Provided data:
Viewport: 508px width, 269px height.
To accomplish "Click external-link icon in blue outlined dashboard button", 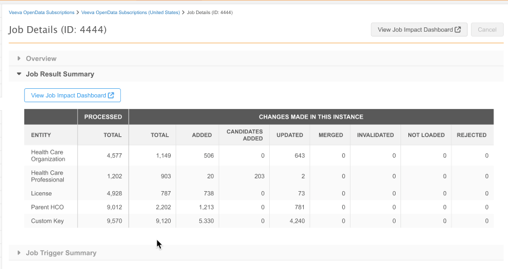I will (x=111, y=96).
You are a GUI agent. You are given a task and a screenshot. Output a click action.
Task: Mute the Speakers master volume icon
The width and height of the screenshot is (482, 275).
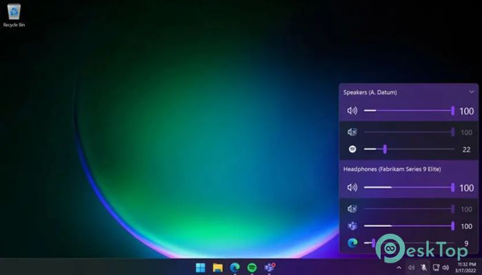coord(352,111)
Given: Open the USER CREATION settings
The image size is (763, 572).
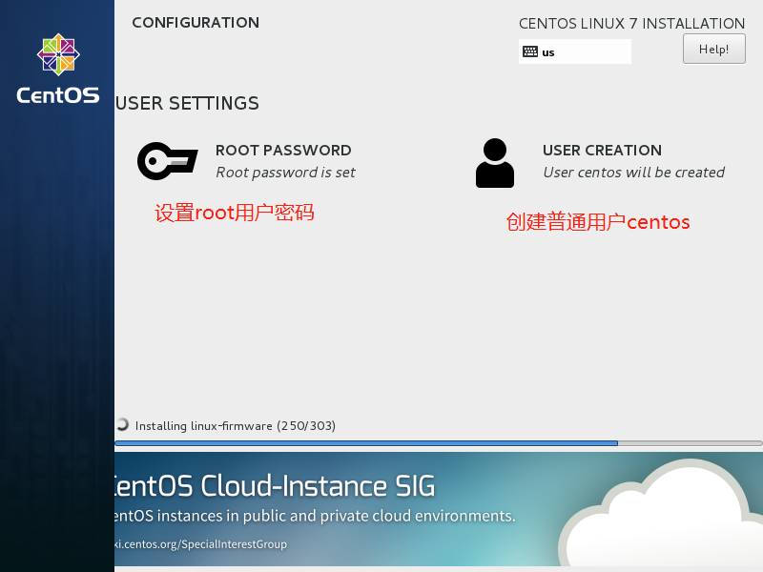Looking at the screenshot, I should pos(602,151).
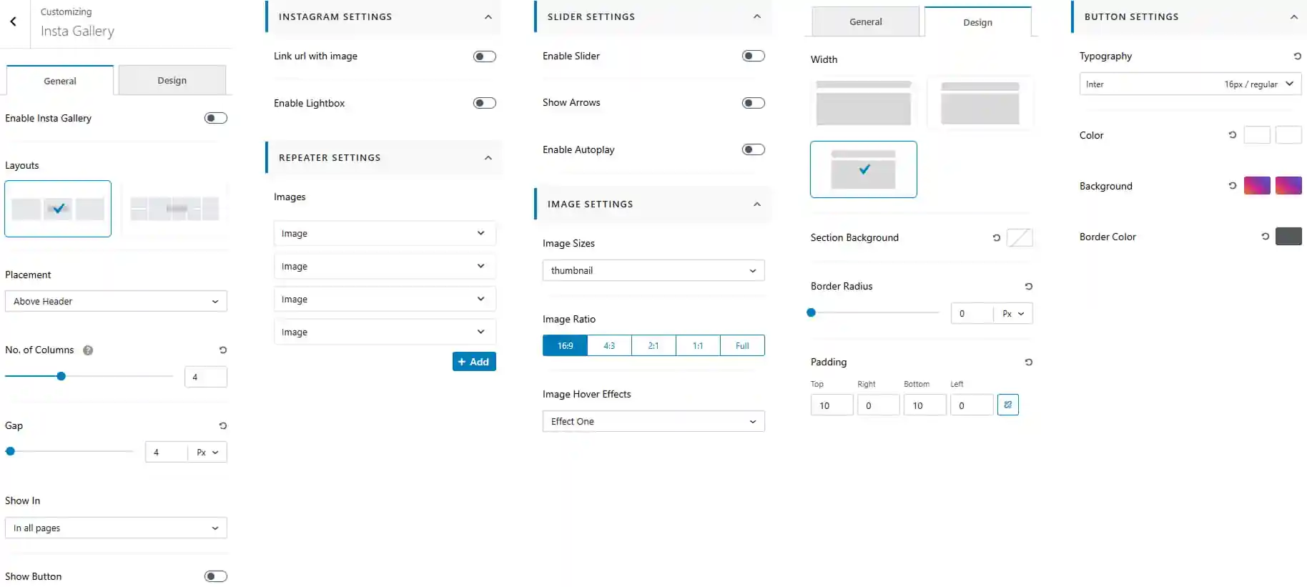Screen dimensions: 1307x587
Task: Select the 4:3 image ratio option
Action: (x=609, y=345)
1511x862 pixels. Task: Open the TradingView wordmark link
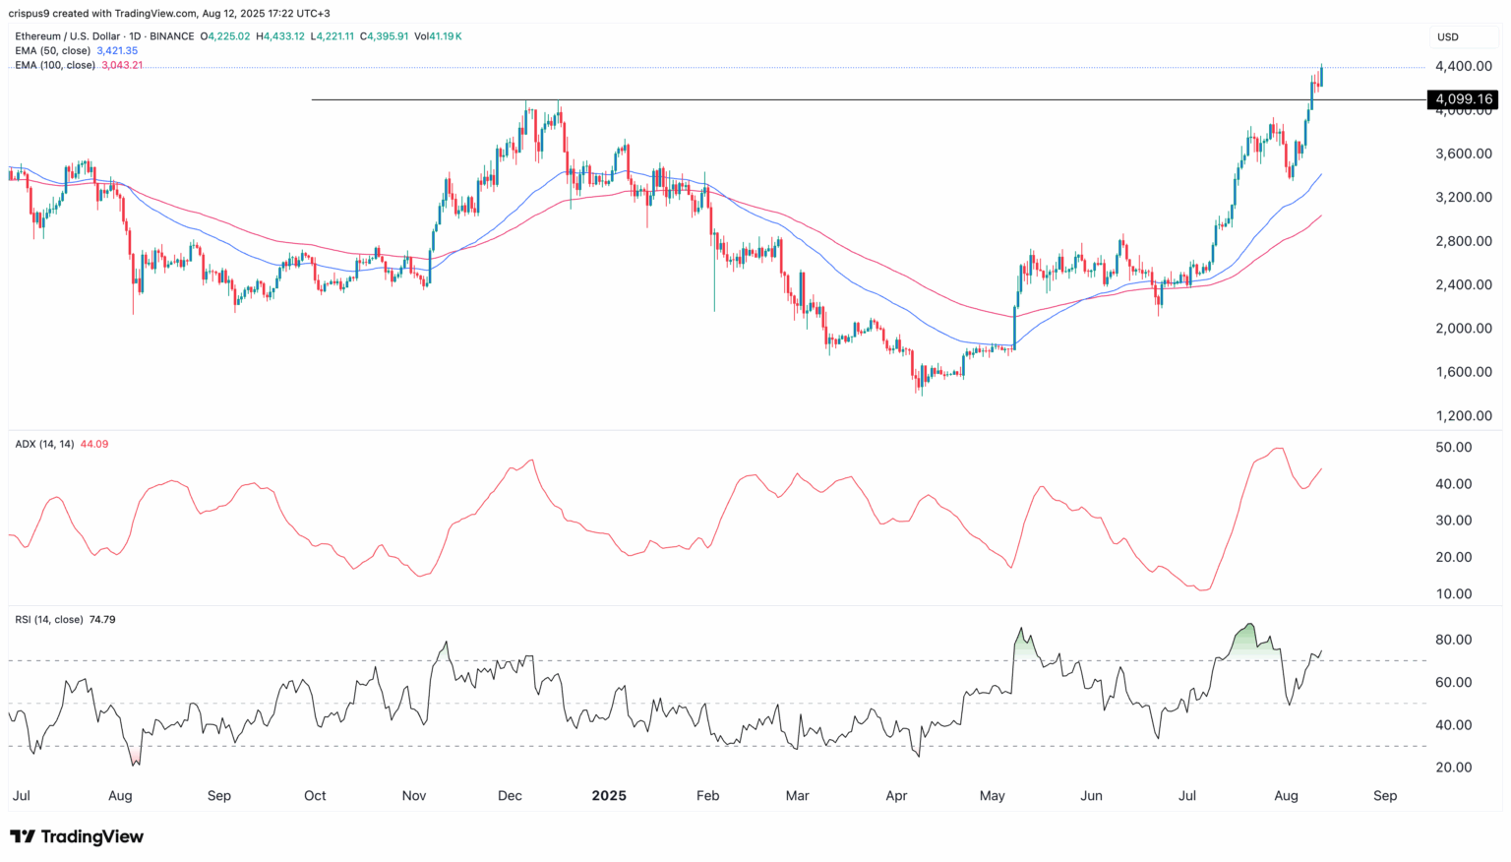(x=91, y=835)
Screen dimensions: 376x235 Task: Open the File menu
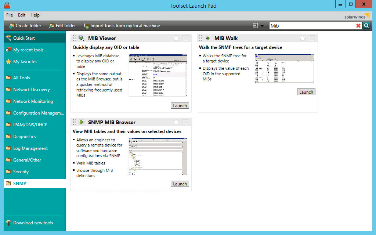tap(9, 15)
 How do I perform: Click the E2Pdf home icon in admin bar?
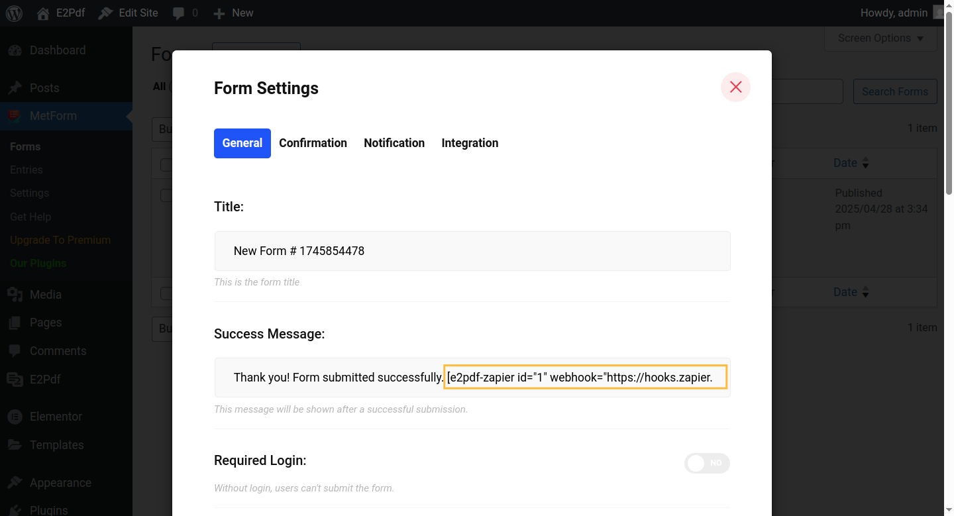[x=44, y=13]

What to do: Rewrite the material starting at the line containing "How do I perform: Click" and ending at the end of the material, swapping "admin bar" for "toolbar" and keeping everything else unchanged. Omit the pictures from your answer.

Solution for this problem:
 How do I perform: Click the E2Pdf home icon in toolbar?
[x=44, y=13]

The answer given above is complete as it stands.